#### [PROBLEM STATEMENT]
The line with "Given: Open the" marks the start; please set it down along with all later lines through the end of the material, exactly, leaving out pictures.

#### [GIVEN INFORMATION]
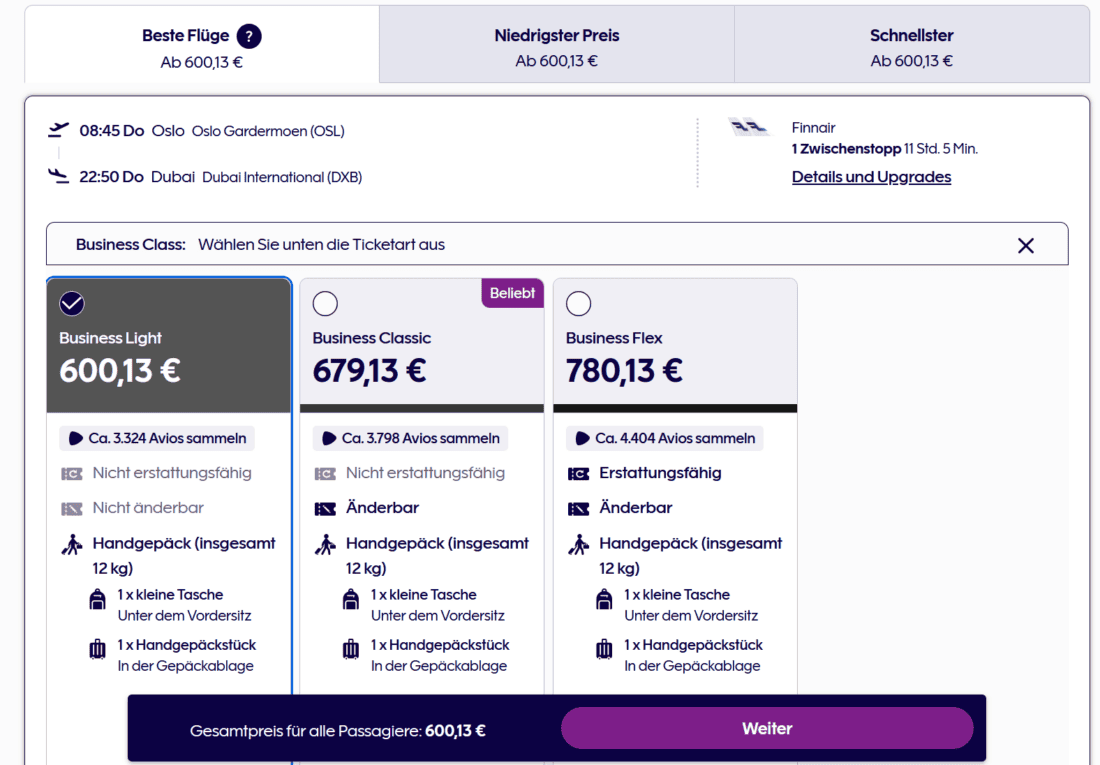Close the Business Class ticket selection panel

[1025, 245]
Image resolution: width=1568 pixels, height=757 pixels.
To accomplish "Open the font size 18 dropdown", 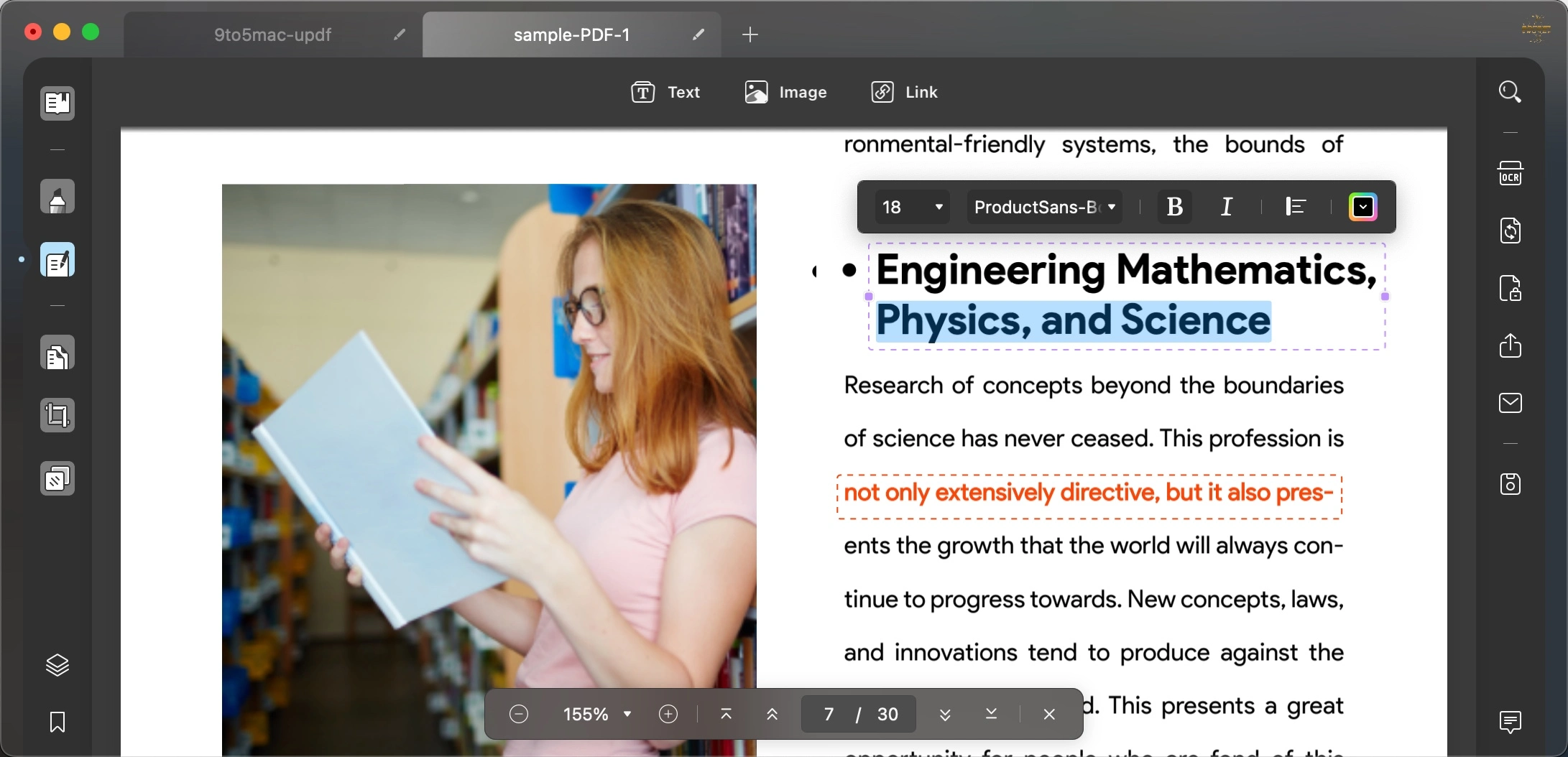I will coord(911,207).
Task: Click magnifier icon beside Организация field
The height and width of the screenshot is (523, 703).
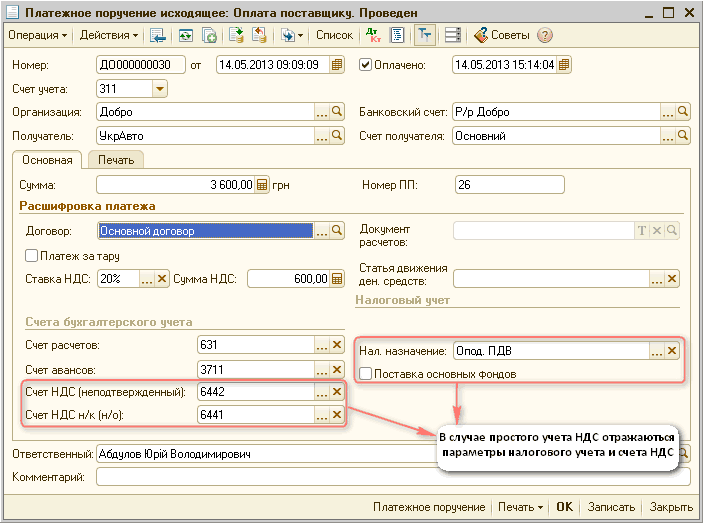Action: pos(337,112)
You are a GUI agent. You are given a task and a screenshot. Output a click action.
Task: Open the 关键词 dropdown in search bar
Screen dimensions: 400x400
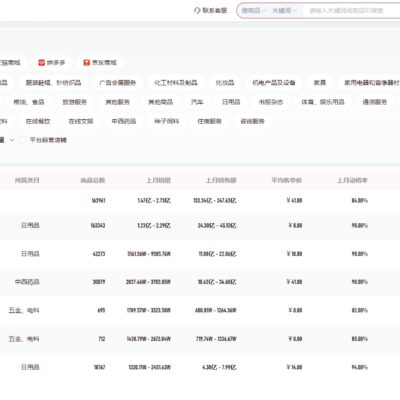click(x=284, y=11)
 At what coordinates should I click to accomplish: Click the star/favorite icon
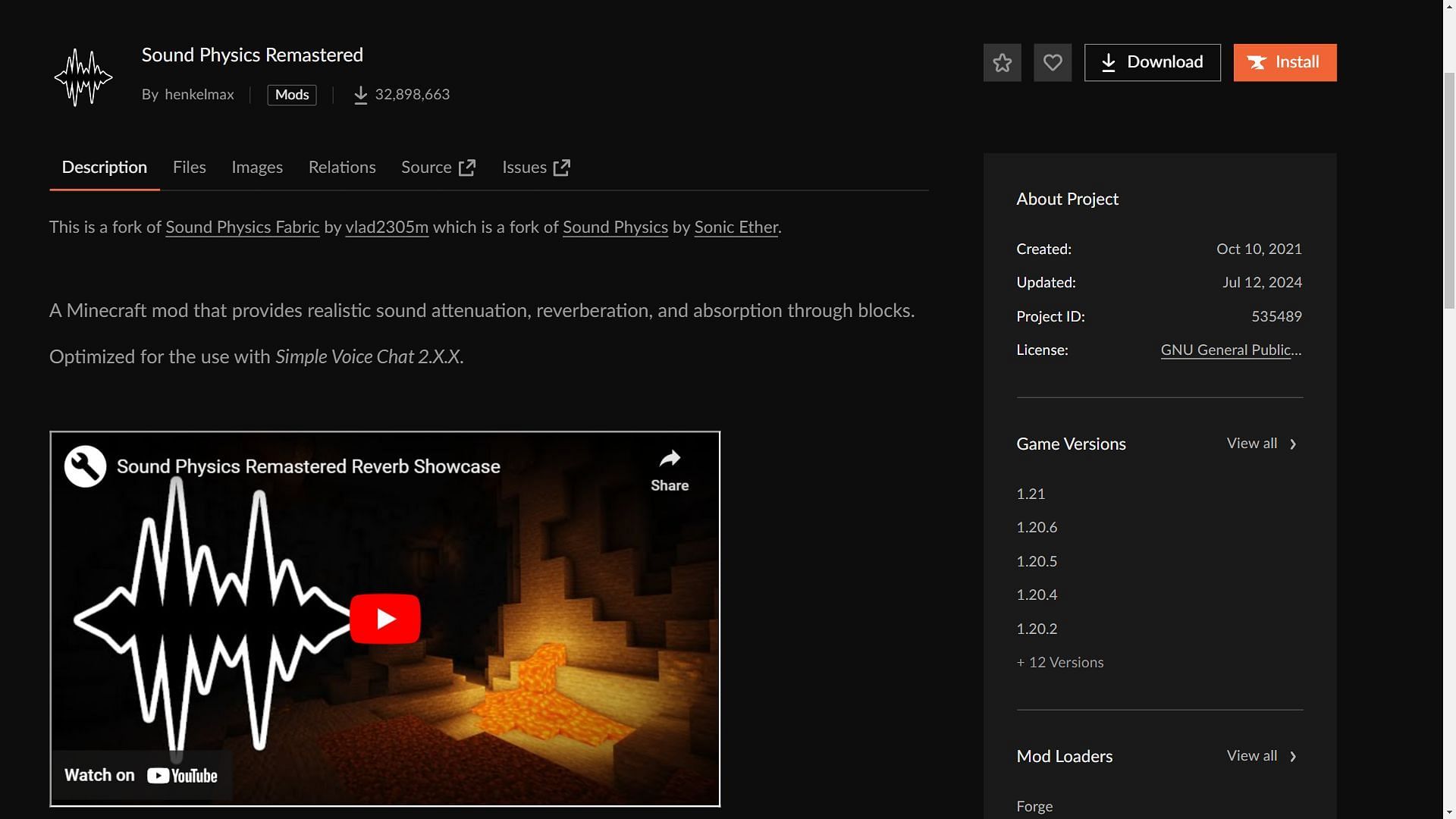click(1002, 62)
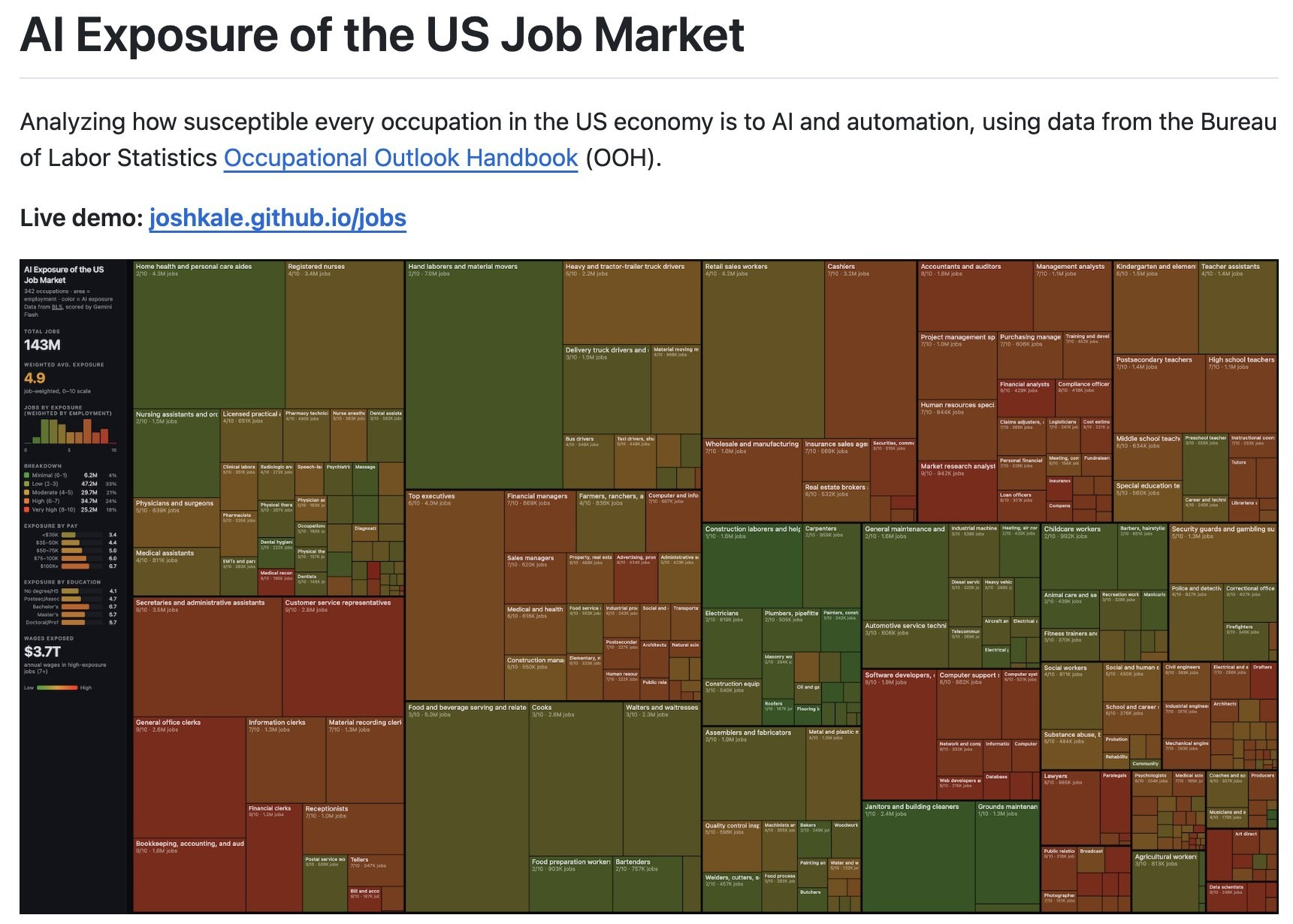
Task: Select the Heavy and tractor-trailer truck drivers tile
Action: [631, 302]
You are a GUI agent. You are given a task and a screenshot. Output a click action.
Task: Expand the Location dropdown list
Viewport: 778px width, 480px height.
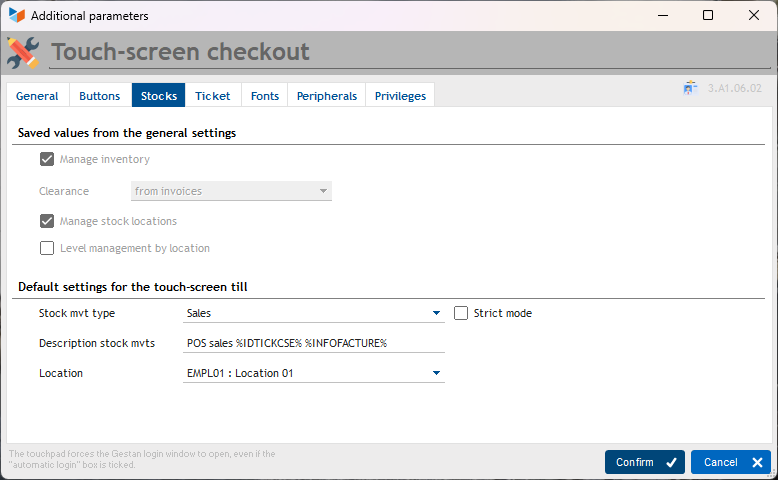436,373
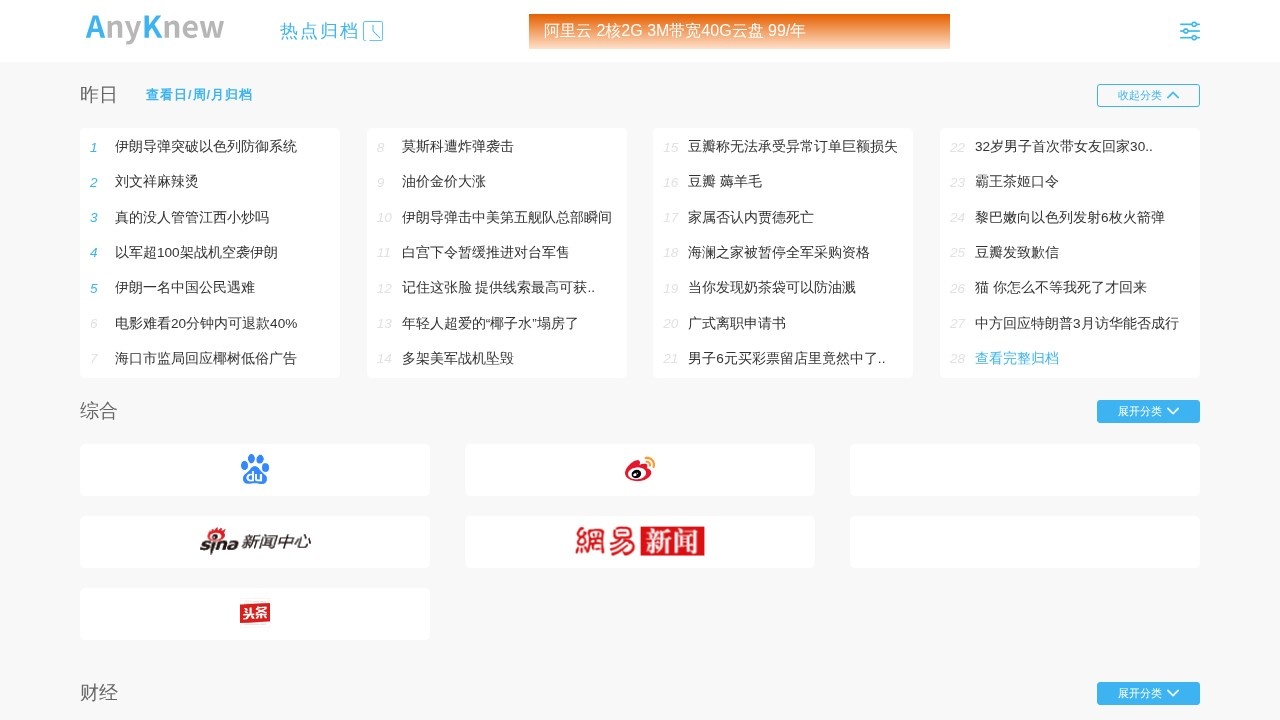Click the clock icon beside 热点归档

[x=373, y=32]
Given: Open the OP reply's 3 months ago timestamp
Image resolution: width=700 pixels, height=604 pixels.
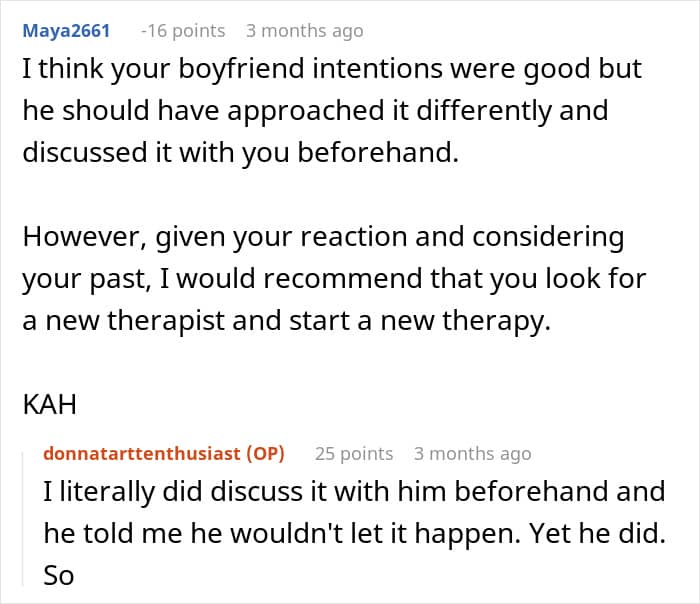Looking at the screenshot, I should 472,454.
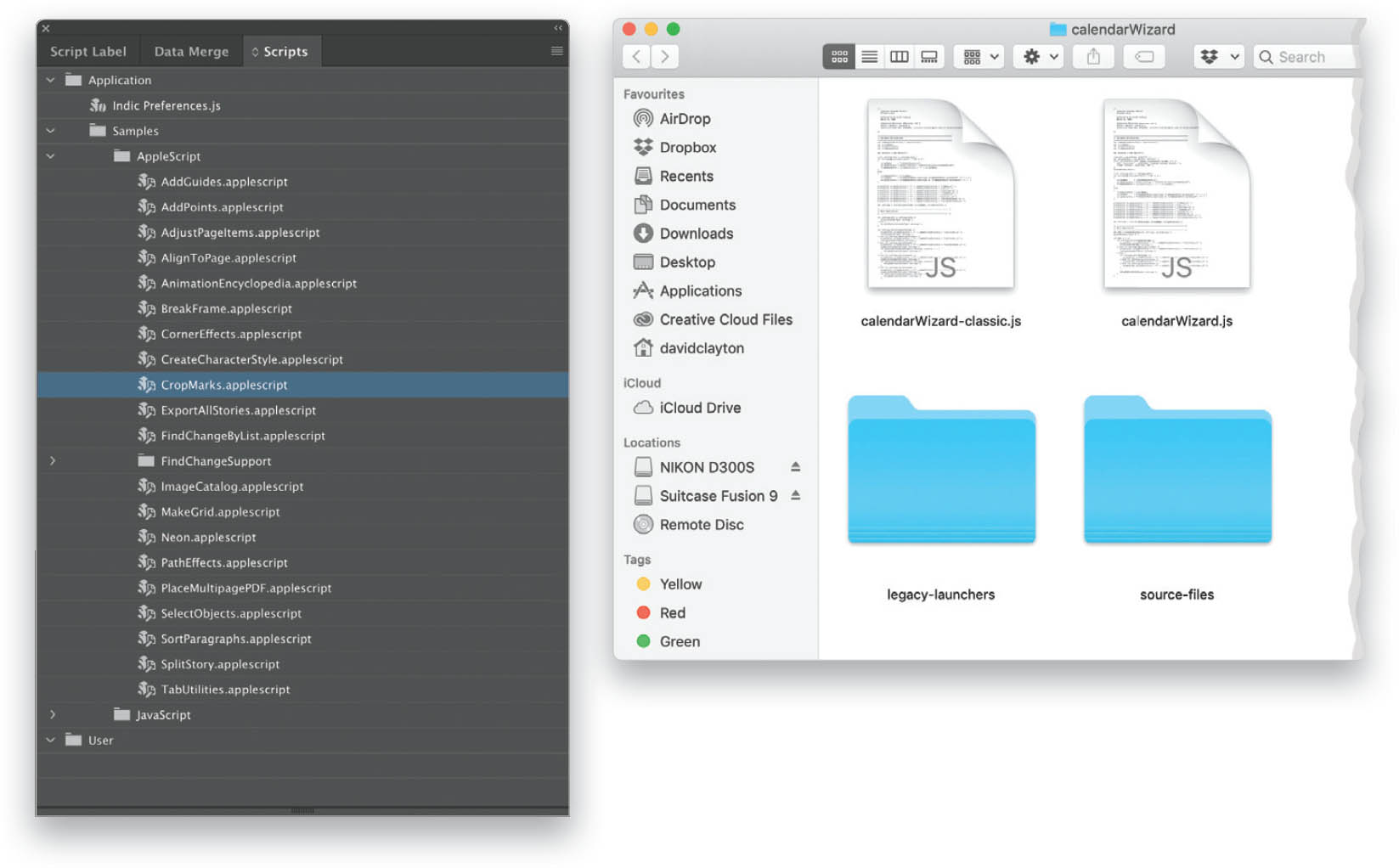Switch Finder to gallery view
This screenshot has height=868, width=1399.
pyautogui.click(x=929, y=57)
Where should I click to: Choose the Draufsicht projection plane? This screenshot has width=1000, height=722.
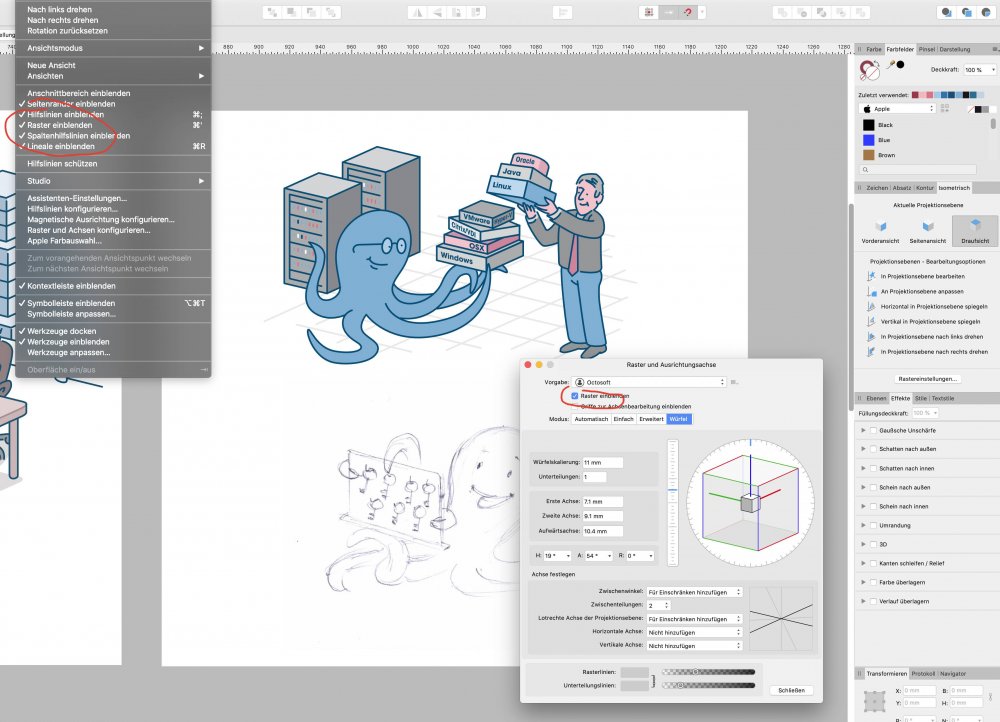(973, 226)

#### [ANSWER BELOW]
Given: Open the OP reply's 3 months ago timestamp
Image resolution: width=700 pixels, height=604 pixels.
Looking at the screenshot, I should 472,454.
Switch Finder to gallery view
This screenshot has height=868, width=1399.
pyautogui.click(x=929, y=57)
Where should I click to: Choose the Draufsicht projection plane? This screenshot has width=1000, height=722.
(973, 226)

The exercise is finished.